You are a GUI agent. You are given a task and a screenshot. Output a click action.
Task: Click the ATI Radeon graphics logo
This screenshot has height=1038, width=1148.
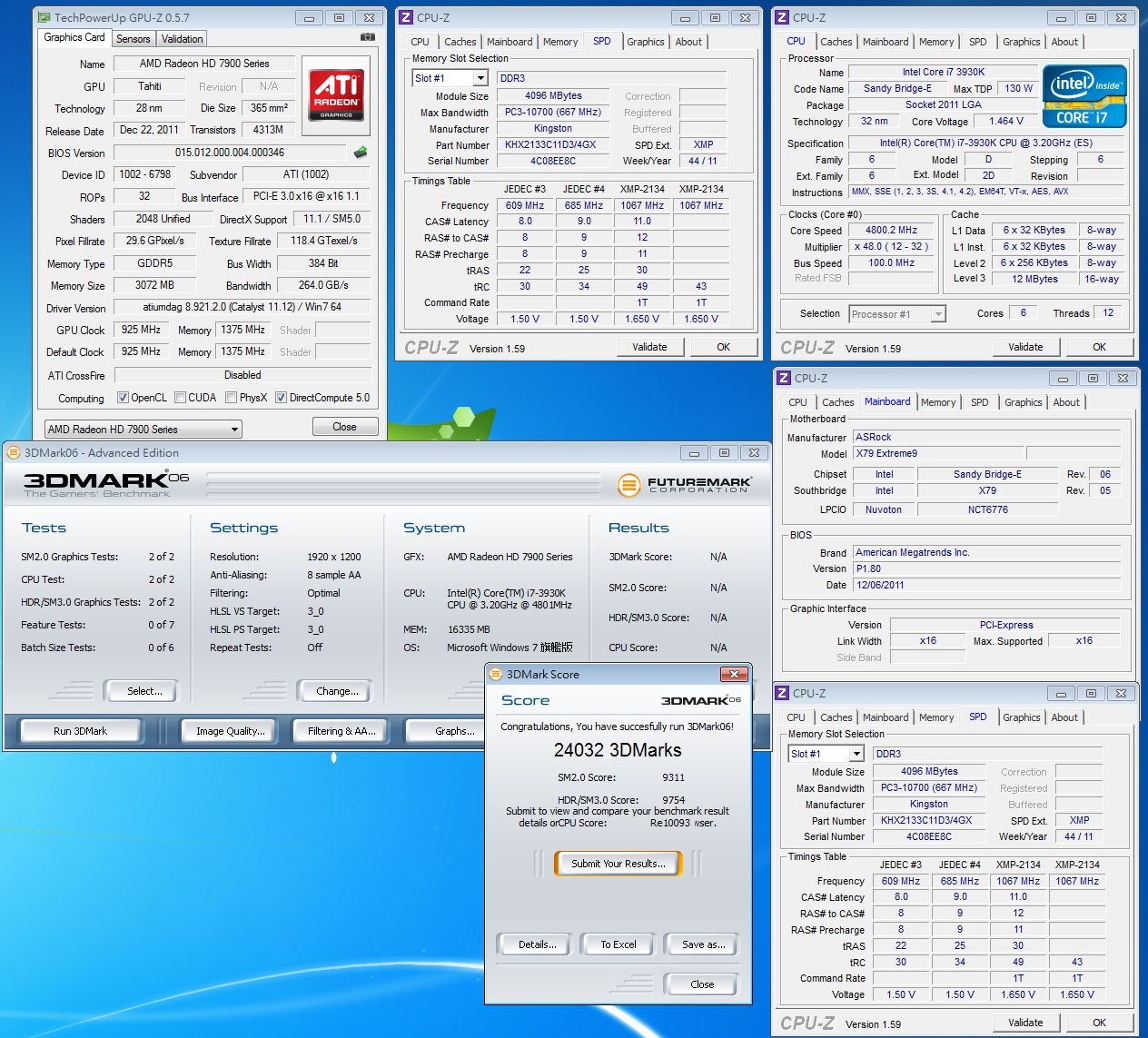coord(336,94)
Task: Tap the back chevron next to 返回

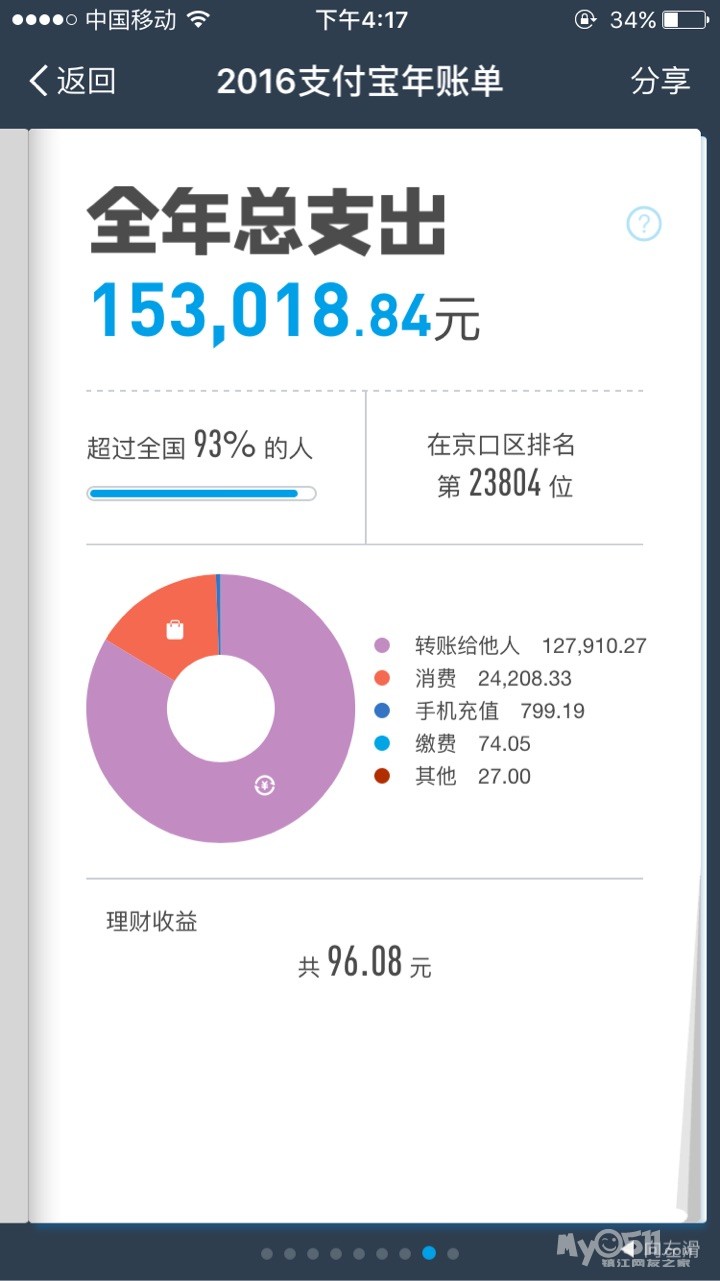Action: [x=39, y=81]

[Exercise details]
Everything in the listing must be copied exactly except the pictures.

[Written answer]
You are a GUI agent. You are given a task and a screenshot. Output a click action.
Task: Click the ATI Radeon graphics logo
This screenshot has height=1038, width=1148.
coord(336,94)
Task: Tap the back chevron next to 返回

Action: [x=39, y=81]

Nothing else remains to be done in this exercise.